Go through the data and copy each line where the string "computer" appears.

**Study material**.
Content starts
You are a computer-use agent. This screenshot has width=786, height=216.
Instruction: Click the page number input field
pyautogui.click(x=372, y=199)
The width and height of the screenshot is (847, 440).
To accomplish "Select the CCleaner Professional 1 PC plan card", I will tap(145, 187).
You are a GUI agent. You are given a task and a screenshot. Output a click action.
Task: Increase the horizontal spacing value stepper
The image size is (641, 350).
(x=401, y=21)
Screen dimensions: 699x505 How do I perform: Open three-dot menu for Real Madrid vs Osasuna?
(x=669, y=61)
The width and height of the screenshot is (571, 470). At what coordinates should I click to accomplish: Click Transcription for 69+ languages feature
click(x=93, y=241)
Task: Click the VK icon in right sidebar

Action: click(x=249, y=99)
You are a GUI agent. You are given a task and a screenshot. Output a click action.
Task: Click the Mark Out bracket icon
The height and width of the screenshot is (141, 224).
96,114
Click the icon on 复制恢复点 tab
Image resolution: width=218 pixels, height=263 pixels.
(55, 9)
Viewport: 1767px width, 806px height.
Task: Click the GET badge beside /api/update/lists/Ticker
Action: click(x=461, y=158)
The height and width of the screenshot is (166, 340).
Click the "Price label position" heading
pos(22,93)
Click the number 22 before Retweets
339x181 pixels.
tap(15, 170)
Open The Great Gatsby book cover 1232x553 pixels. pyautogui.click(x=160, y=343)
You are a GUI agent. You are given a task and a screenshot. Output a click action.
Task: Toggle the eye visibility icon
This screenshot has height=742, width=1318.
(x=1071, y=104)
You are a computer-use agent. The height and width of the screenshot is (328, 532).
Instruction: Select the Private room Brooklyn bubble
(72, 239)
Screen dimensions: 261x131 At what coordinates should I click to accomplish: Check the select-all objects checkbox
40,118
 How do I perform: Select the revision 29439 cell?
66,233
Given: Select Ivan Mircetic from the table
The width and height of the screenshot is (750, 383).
Content ends
**Your response**.
You are a computer-use agent. This screenshot has width=786, height=216.
You are a computer-use agent. The height and width of the screenshot is (328, 532).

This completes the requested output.